El WARRINGTON-BASED Bett-R (Haulage) Co Ltd and one of the company's drivers were ordered to pay fines and costs totalling £965, after they withdrew pleas of not guilty to overloading offences before the Ross on Wye magistrates.

The company and driver John Smith had originally denied exceeding the gross and second axle weights of a vehicle carrying cocoa beans between Avonmouth and Hereford last 16 November.

Prosecuting for West Midland traffic area, Beverley Bell said that the vehicle had been stopped in a weigh check on the A40 at Ross on Wye. The second axle was found to weight 1,100kg in excess of its permitted 10,500kg, an overload of 10.47%. The gross weight of the vehicle was 2,320kg in excess of its permitted 16,600kg, an overload of 13.97%. After the defendants changed their pleas to guilty, Gary Davies, defending, said the driver, who was no longer with the company, had alleged that there had been something wrong with the weighing equipment or the way that it was used. He had said that a number of other drivers that day had felt the same. The weighbridge was being operated by a young lady, who was obviously using it for the first time as she had to keep asking for instructions.

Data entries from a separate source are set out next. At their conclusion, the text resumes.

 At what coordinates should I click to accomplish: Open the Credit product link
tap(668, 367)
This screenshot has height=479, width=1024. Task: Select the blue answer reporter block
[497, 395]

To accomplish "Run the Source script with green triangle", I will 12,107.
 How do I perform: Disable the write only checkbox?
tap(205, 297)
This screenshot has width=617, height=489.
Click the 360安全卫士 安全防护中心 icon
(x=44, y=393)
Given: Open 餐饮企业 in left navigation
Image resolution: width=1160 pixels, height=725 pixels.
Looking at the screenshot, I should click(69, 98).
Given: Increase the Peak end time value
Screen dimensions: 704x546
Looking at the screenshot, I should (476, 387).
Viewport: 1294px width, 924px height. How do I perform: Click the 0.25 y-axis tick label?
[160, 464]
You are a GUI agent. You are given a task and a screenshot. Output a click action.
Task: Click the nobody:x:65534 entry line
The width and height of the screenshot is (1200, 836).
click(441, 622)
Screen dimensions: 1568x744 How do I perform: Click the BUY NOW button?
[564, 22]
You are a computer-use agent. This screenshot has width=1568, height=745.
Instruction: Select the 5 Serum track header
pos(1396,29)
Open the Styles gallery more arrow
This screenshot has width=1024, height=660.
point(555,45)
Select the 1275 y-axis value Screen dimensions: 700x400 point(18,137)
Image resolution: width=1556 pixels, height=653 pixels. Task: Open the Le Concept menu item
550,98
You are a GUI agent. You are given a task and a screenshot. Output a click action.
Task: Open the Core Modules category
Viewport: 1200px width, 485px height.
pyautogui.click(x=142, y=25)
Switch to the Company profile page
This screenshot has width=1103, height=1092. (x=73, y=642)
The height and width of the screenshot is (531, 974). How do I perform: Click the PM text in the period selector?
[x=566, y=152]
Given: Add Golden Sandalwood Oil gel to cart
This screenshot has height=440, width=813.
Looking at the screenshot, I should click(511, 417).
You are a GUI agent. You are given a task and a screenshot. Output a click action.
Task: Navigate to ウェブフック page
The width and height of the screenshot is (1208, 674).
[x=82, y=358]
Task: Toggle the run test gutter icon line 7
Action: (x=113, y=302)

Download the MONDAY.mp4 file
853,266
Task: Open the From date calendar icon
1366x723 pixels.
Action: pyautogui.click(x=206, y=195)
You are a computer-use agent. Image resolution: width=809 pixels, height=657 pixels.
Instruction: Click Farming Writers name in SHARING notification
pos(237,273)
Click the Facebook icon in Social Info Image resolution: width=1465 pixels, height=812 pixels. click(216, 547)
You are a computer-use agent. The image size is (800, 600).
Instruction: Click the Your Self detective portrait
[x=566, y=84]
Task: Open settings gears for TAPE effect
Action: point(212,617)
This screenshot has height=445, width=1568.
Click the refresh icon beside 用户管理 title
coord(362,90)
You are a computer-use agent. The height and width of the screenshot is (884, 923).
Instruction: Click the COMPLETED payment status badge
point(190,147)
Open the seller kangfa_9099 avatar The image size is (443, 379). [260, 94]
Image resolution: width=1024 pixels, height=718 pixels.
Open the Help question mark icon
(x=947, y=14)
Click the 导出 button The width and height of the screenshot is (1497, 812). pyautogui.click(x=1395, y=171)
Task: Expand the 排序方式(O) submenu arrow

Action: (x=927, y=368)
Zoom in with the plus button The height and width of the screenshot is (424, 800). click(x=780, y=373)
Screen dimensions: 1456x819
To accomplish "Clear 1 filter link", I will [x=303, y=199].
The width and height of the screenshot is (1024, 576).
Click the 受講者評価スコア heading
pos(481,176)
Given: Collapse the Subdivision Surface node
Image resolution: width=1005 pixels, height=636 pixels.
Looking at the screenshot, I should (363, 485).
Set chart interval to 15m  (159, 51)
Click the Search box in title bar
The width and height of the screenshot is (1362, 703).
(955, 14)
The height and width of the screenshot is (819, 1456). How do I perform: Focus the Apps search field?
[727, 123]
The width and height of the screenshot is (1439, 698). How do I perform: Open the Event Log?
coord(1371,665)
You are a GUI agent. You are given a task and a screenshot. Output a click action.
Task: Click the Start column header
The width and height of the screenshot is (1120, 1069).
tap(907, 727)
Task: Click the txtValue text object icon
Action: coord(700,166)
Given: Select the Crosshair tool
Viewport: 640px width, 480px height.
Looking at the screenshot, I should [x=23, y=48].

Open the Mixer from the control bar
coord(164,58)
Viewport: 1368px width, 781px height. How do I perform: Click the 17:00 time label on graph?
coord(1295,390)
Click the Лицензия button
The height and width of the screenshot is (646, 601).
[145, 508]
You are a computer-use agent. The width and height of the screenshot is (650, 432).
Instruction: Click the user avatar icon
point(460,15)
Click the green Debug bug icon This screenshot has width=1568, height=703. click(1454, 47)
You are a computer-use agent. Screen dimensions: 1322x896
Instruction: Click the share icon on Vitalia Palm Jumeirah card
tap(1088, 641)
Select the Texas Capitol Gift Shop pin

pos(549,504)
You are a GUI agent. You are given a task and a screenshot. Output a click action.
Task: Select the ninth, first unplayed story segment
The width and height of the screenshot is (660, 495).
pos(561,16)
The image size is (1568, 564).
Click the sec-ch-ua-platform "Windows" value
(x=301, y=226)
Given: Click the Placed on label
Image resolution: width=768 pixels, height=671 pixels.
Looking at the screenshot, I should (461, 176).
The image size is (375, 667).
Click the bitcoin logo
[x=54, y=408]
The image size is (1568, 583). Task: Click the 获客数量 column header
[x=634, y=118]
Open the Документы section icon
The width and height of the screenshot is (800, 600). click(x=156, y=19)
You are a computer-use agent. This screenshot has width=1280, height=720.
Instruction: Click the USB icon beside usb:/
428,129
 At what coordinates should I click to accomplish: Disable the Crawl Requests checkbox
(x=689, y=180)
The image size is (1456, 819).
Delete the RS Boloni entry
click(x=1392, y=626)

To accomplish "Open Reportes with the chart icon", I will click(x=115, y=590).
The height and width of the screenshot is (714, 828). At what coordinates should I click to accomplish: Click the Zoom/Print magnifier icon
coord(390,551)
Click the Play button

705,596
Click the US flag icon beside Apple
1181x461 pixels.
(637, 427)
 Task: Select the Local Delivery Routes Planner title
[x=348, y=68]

However, said Davies, investigations had not revealed anything positive, and it had been decided to plead guilty.

Asked by the magistrates whether weighing continued if there were complaints about the procedure, senior traffic examiner Juan Maddrell said that the driver was given a ticket which he was asked to sign. That was the time that he should complain, though he personally had never known a driver refuse to sign a ticket.

The magistrates fined the company £560 and Smith £280. They ordered the company and Smith to each pay £62.50 towards the costs of the prosecution.